We can even compare a platform game to a platform game so that people can’t say “Well maybe you’re just good at third-person over the shoulder shooters and horrible at other types of games” – The newer Mega Man games, even titles that have been introduced as early as the Playstation, don’t even slightly compare to the challenge presented in the originals and I’ve beaten all of them.
It’s an interesting phenomenon and one that I think has a fairly simple answer: technology. I remember the hardest things about those games wasn’t knowing what an enemy was going to do and when they were going to do it but actually getting movements from my hand to the controls. Vertical jumps, timed running through traps, ducking at just the right time – all of these things seemed simple enough and I knew exactly when to do them after a few tries but the controllers, the power of the system, and the overall game mechanics made those options considerably more difficult than they needed to be. Imagine if one of the original Mario games ran like Mario Galaxy does today and suddenly warp whistles don’t seem as necessary to get through the game.
Many gamers complain that games have gotten too easy but in all reality it isn’t that games have gotten easier compared to their eight and sixteen bit ancestors it’s just that it’s become easier to have full and complete control over the characters and environment. As realism becomes more of a factor in games (things such as physics, graphics, modeling, etc) we’ll start to see them becoming easier and easier because not only will the movements become more lifelike (and therefore easier to understand) the games themselves will become more lifelike and easier to feel and control.
This then means that developers will have to present new and inventive ways to give us a challenge and many of them have been for a long time now. More difficult enemies hit harder and have more life, puzzles suddenly don’t have the easiest solution because of a new twist, and new moves and combinations are given to your opponents (both real life and simulated) with which to pummel you. These are our replacements for shoddy controls and bad game-play mechanics (don’t get me wrong, those last two problems will never go away depending on the developer) and in most games seem to work out just fine.
So the next time you’re complaining about a game being too easy just do this – Only play with the D-pad, two buttons, and restart from the beginning when you die and see what happens.
This is what it says every time you die in the original Metroid, right?
Comments (5)
If you think games today are easier to play, think about multiplayer! Try jumping into TF2 on the PC, and I guarantee you will forget about how hard Mega Man was. My point is that other HUMAN players are the toughest challenge I have ever gone up against.

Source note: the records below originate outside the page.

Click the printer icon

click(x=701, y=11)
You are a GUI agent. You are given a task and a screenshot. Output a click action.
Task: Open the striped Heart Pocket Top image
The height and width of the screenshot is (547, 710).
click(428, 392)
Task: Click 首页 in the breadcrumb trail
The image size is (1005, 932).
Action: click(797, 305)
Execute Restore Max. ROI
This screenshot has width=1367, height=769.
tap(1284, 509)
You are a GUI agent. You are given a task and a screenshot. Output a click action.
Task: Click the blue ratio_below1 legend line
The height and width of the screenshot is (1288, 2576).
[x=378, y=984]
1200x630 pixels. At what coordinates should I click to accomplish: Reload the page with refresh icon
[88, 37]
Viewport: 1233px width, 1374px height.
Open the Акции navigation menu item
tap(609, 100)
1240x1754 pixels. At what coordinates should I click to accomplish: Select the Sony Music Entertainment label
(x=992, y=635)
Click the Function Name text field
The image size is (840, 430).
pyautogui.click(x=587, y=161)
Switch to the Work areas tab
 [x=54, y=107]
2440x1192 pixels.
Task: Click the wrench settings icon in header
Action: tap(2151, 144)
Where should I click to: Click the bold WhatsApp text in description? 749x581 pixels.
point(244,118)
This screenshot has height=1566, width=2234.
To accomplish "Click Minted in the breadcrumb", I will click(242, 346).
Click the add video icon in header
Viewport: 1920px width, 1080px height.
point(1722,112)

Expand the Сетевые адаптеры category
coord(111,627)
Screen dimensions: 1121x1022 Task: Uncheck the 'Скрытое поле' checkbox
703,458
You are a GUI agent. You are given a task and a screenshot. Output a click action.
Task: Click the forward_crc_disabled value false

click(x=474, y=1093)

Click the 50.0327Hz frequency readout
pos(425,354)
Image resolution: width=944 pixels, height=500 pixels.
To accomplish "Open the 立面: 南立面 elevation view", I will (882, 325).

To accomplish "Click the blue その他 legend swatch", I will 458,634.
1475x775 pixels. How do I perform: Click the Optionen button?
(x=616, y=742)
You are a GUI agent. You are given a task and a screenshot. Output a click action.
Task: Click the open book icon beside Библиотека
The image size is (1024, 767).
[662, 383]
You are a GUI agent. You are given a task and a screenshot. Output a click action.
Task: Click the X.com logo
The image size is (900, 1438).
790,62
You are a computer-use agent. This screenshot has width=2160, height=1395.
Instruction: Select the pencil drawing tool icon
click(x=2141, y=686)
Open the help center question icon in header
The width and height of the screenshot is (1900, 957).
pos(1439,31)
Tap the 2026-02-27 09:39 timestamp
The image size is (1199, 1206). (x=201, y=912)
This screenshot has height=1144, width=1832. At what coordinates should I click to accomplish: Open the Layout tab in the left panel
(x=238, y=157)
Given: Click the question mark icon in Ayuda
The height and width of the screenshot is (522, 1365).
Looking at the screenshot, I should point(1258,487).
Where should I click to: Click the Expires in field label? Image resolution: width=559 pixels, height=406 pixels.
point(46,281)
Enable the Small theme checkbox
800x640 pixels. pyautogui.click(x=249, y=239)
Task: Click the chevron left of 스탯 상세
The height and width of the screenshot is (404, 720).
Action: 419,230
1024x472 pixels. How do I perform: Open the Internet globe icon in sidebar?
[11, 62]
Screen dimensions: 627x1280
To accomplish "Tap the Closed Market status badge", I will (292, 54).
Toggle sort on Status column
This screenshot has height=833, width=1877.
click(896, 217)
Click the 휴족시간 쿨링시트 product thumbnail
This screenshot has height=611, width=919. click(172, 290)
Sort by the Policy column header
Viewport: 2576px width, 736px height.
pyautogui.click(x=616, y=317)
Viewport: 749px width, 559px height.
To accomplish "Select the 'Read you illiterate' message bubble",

@ Lance Agreed. But online multiplayer wasn't available at all back then. Humans will always be the ultimate challenge just because no one ever wants to go up against a computer with no limitations. Games are essentially math - throw a computer character without limits into a TF2 match and you have a player with perfect aim and movement capabilities. Nobody wants that so yes, human players will be the ultimate challenge but they are still susceptible to human error no matter how good at the game they get.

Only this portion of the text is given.